## DATA
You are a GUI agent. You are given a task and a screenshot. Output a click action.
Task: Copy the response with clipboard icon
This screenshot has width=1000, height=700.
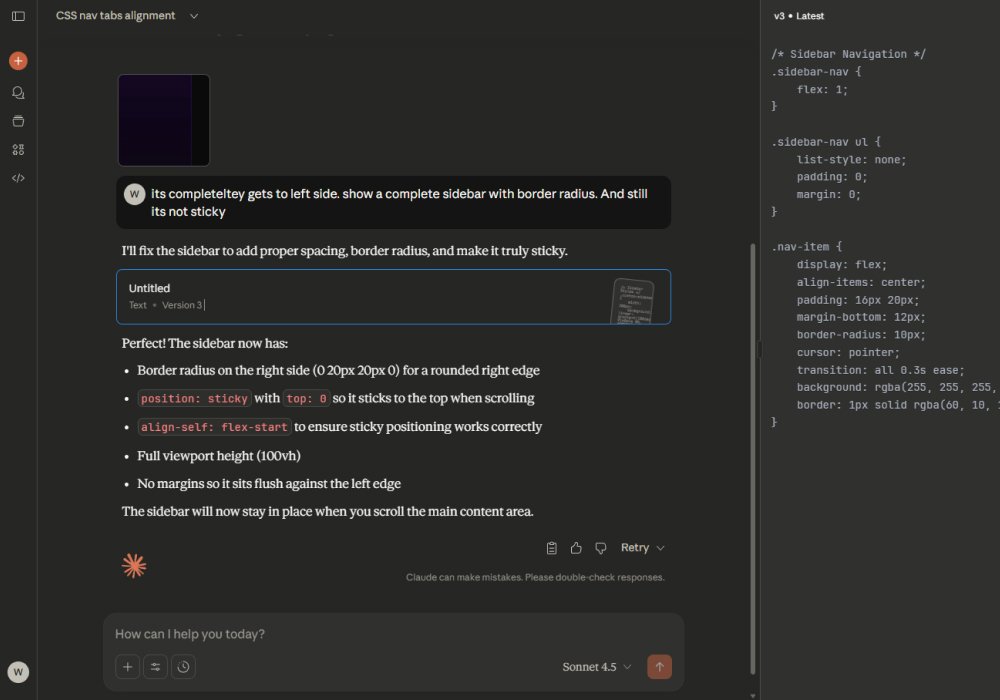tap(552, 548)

--

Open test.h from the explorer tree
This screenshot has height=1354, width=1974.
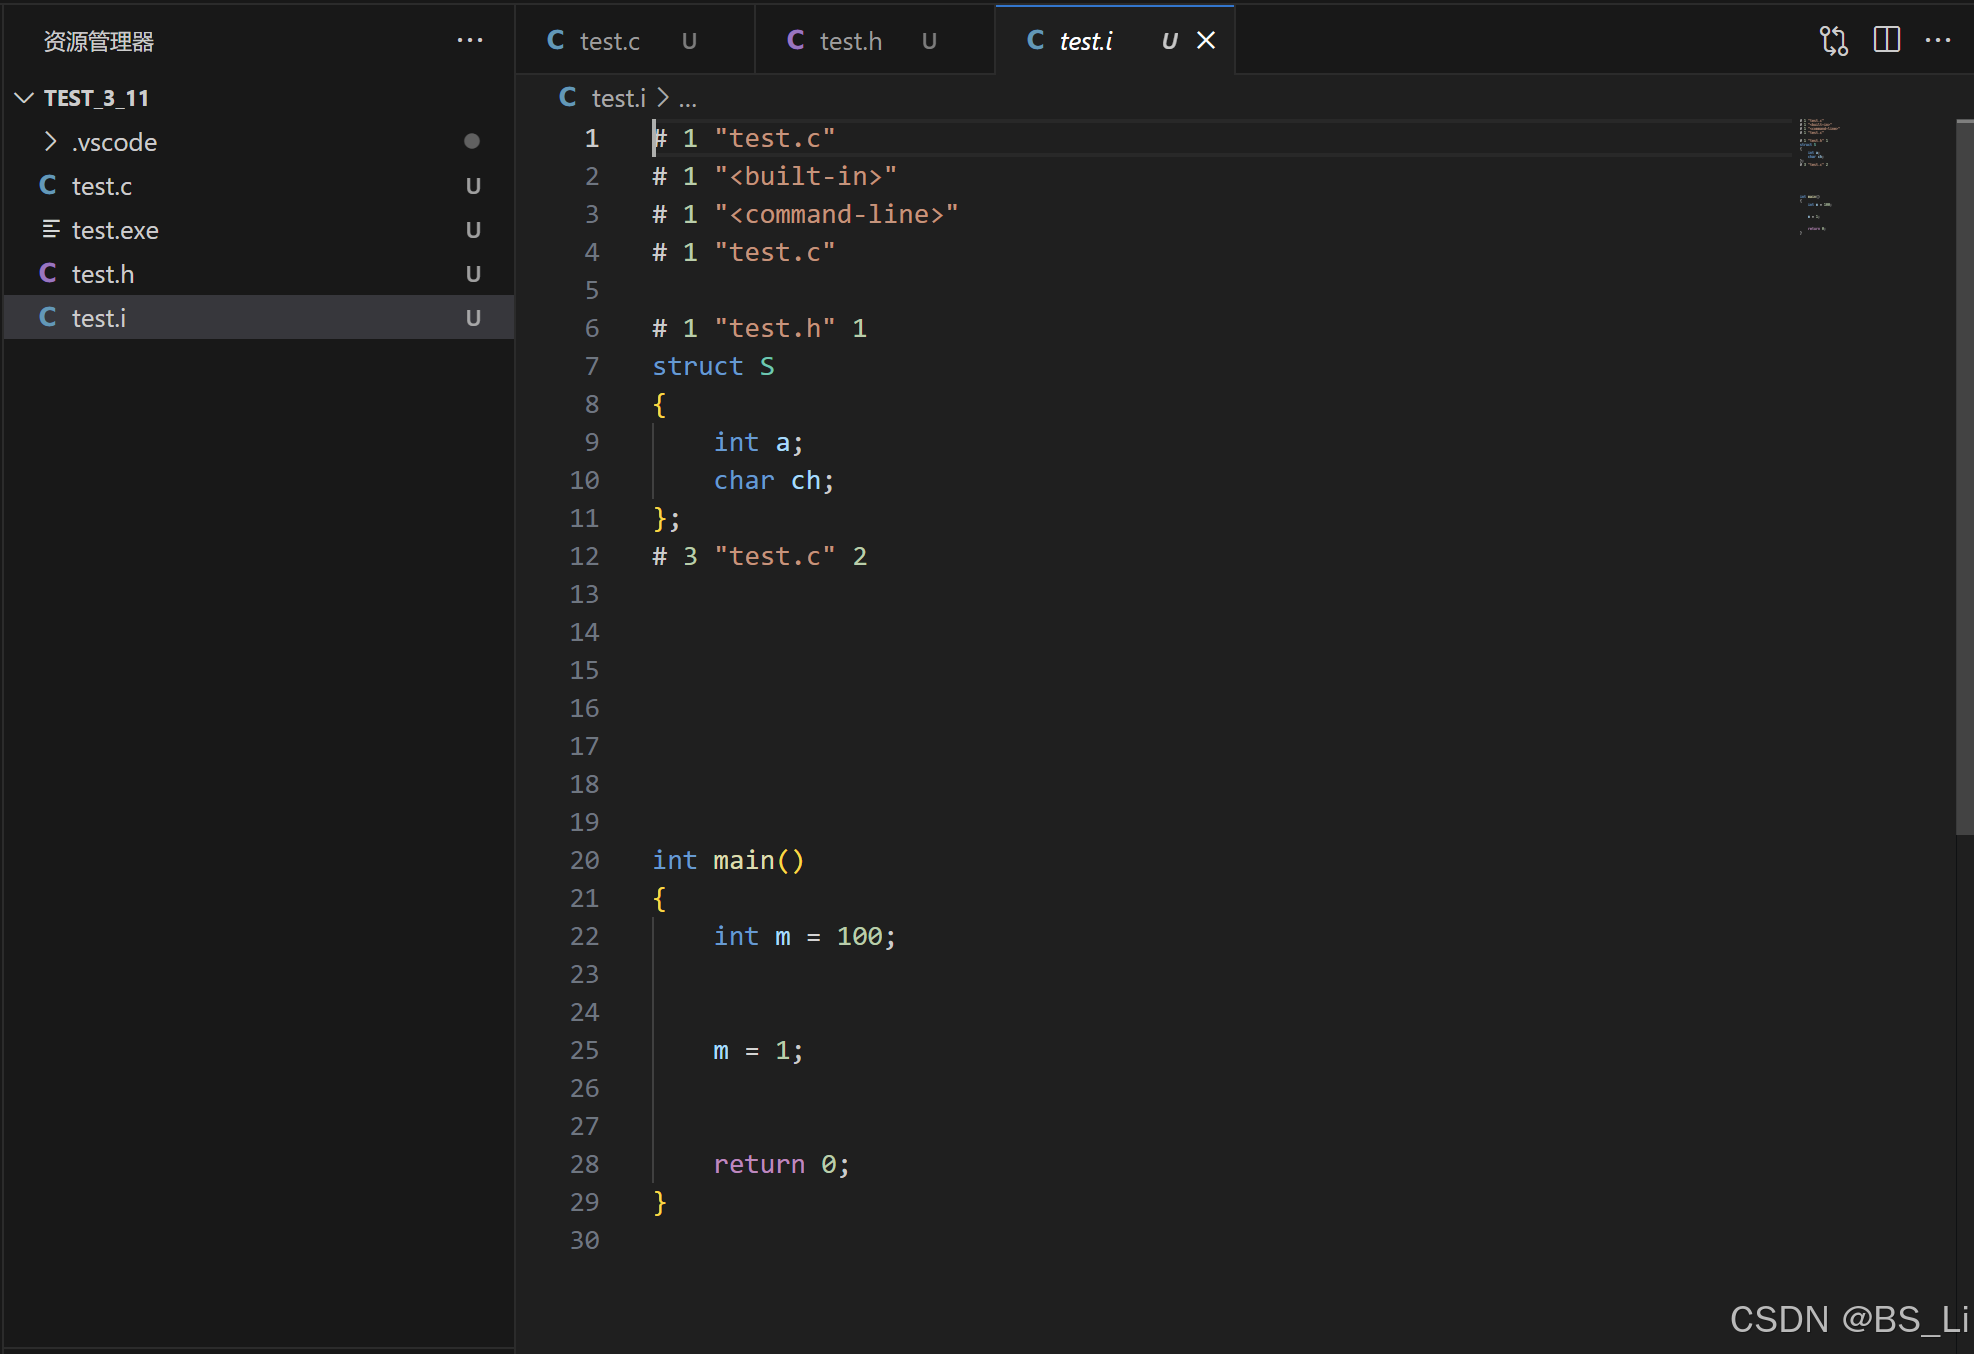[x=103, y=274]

## EXERCISE DIRECTIONS
Turn the lines between the one containing "You are a GUI" and the one containing "tap(552, 548)", inclusive, into a numbered list with blank lines left out. Leave the pictures out of the list.

## FINISHED ANSWER
1. You are a GUI agent. You are given a task and a screenshot. Output a click action.
2. Task: Copy the response with clipboard icon
3. This screenshot has width=1000, height=700.
4. tap(552, 548)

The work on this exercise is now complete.